Reduced losses by limiting the upside

A total of 10.2 million ETH have been staked in the Eth2 deposit contract (consensus layer) and investors seem to trust the proof-of-stake migration. Furthermore, mitigating the biggest hurdle of the Ethereum network, namely scaling, could certainly send the price of ETH skyrocketing.

It seems prudent to find a strategy that maximizes profits up to $3,600 by May 27. On the other hand, hedging a negative 7% yield is also smart considering the uncertainty surrounding US President Joe Biden's decision. crypto regulatory efforts.

Although the executive order signed on March 9 did not announce any restrictive measures, it certainly laid the groundwork for more focused federal oversight.

In that sense, the "Iron Condor" skewed options strategy fits perfectly in a slightly bullish scenario.

Ether Options Profitability of the iron condor biased strategy. Source: Debit Position Generator

The "Iron Condor" sells call (bullish) and put (bearish) options at the same price and expiration date. The example above has been set using the May 27 ETH options on Deribit.

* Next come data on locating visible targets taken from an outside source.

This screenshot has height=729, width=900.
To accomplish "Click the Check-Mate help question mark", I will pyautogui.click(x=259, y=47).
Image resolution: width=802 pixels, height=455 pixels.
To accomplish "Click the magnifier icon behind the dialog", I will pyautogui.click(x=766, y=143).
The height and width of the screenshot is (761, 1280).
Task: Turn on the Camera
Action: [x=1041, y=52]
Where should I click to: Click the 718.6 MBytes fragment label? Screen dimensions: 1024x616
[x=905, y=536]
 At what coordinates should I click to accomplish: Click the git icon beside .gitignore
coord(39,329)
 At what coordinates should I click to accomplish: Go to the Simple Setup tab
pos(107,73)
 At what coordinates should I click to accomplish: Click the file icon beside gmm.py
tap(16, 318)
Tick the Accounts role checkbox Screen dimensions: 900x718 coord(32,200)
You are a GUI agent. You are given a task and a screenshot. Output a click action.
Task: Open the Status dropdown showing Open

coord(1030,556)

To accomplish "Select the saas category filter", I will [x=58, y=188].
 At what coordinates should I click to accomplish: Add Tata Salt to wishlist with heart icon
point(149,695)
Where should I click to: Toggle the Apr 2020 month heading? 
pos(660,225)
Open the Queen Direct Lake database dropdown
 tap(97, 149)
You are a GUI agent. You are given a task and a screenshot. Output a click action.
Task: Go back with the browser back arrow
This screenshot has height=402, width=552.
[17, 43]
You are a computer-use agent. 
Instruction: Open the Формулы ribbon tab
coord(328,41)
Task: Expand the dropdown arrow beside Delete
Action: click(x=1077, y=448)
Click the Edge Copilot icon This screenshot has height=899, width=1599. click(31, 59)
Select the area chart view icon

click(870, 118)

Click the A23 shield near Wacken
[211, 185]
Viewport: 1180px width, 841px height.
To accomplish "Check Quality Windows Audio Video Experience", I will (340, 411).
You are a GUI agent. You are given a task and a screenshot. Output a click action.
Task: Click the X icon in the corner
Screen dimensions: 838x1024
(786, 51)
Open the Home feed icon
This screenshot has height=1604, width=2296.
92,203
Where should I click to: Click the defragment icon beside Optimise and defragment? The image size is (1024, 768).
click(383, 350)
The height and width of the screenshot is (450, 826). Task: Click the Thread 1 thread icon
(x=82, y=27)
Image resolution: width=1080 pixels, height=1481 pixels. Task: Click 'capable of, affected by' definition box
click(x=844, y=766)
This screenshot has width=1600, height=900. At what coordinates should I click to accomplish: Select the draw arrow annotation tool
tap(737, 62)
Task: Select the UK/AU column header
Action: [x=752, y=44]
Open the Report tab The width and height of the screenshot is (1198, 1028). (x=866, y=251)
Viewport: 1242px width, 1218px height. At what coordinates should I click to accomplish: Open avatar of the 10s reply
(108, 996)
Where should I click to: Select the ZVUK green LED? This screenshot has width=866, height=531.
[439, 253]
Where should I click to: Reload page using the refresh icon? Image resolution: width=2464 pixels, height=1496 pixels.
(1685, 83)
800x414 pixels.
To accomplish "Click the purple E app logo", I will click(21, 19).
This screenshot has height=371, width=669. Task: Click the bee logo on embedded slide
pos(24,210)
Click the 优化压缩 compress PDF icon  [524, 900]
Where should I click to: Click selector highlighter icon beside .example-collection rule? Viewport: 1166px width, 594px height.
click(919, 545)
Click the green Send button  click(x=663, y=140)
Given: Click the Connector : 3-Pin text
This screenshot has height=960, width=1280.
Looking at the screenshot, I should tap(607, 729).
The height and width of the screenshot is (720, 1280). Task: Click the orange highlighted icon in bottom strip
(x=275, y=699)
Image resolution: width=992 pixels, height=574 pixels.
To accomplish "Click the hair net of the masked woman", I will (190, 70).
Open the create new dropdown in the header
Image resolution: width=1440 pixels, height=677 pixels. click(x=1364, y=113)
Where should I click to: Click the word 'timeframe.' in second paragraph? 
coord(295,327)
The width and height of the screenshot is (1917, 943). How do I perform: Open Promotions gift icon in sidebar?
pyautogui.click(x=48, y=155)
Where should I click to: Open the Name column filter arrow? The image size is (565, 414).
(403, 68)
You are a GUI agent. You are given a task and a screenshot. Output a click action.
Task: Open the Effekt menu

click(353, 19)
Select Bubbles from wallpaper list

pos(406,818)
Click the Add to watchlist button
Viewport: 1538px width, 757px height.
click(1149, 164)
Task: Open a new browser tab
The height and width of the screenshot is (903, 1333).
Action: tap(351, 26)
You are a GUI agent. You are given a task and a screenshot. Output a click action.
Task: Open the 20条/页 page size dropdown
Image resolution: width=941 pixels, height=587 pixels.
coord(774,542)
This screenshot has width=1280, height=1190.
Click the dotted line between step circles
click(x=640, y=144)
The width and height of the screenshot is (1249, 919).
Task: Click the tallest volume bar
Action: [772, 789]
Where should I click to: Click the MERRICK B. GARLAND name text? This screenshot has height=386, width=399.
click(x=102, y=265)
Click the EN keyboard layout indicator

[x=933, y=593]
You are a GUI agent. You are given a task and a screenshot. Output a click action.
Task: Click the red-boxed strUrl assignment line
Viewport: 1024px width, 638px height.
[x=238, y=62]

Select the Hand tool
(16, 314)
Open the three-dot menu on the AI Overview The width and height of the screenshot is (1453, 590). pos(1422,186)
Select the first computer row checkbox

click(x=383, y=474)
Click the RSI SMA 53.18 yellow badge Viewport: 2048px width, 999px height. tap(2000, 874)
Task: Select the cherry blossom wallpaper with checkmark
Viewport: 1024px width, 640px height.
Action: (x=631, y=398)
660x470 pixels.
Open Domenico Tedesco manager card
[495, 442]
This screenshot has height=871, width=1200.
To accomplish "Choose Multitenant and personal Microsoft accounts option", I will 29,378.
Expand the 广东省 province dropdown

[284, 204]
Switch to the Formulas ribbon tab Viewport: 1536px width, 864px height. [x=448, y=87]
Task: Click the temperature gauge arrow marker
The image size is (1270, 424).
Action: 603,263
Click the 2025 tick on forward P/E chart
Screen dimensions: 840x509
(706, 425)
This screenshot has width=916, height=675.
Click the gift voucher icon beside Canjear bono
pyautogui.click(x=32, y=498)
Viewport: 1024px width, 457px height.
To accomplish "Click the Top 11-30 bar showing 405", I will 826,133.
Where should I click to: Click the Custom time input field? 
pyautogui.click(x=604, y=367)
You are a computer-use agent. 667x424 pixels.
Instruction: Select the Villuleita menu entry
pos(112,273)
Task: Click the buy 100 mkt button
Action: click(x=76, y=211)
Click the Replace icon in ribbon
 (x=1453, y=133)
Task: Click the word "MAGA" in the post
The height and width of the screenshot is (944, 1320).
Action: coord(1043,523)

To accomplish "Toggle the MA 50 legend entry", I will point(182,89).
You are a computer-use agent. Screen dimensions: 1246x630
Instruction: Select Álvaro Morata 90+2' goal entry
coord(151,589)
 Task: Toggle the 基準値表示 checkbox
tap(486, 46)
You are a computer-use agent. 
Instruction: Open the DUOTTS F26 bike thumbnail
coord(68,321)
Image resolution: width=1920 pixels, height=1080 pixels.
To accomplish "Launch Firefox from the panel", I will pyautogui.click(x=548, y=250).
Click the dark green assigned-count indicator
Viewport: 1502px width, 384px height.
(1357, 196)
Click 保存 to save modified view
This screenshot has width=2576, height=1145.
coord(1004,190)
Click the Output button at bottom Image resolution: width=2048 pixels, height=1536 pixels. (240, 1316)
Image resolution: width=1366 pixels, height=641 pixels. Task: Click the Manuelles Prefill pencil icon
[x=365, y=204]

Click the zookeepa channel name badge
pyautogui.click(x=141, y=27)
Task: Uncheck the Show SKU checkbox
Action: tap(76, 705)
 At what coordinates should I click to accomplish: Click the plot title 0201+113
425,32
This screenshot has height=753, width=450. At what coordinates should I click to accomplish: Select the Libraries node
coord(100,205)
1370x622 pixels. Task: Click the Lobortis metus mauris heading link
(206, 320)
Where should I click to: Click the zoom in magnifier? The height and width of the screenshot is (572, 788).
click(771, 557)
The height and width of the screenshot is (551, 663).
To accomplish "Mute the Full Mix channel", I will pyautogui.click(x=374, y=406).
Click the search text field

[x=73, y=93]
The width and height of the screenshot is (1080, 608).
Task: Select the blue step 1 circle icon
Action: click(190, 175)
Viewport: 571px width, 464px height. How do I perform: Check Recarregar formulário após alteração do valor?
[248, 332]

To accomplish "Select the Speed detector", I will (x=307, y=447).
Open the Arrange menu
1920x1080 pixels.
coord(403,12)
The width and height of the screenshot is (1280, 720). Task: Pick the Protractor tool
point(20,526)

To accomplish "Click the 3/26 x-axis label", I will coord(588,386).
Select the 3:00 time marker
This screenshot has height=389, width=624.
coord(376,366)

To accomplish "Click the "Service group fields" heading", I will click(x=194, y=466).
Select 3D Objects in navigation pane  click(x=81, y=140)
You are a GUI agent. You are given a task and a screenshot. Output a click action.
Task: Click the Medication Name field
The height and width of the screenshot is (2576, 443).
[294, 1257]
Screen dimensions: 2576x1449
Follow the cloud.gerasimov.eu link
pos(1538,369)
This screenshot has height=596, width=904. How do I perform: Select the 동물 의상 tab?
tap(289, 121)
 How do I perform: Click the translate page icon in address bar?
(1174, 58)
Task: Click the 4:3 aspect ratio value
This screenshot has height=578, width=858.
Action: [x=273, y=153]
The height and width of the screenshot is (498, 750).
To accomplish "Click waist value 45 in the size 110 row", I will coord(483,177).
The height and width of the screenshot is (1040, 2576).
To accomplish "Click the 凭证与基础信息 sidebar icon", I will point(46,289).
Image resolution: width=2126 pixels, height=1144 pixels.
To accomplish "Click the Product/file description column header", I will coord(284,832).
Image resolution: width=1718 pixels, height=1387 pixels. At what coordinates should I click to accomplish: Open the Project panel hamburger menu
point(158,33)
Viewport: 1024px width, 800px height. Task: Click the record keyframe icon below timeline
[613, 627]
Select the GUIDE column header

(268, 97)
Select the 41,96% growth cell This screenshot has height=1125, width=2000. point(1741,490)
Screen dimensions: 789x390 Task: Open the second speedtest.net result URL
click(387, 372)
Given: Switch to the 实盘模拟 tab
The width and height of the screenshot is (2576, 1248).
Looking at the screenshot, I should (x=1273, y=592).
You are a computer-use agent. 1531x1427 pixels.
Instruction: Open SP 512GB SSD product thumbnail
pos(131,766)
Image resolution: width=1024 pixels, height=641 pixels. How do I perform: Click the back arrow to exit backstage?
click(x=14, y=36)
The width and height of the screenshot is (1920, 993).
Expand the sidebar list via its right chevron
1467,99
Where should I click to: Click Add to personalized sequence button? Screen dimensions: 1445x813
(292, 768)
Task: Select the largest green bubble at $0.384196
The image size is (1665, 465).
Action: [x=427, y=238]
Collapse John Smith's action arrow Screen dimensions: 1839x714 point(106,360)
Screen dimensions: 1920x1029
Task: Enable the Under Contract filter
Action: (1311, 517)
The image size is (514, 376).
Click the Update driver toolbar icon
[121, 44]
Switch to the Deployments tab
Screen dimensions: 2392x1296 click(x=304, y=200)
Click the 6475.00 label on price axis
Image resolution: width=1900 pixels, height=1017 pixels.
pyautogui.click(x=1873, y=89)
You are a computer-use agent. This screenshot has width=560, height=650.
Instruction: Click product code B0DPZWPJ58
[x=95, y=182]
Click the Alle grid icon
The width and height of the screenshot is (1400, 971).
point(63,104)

ETH profit zone is between $2,600 and $3,800

Investors must start the trade by shorting (selling) 2 contracts of the $3,000 call and put options. The trader must then repeat the procedure for the $3,200 options.

To protect against extreme price movements, a protection put option of $2400 has been used. Consequently, 5.20 contracts will be necessary depending on the price.

Lastly, should the price of Ether break above $4,000, the buyer will need to purchase 2.10 call option contracts to limit the potential loss of the strategy.

The number of contracts in the example above is targeting a maximum profit of 0.63 ETH and a potential loss of 0.40 ETH. This strategy makes a net profit if Ether trades between $2,600 and $3,820 on May 27.

Using the biased version of the Iron Condor, an investor can make a profit as long as the Ether price increase is less than 49% at expiration.

The views and opinions expressed herein are solely those of the Author and do not necessarily reflect the views of Cointelegraph. Every investment and trading move involves risk. You should do your own research when making a decision.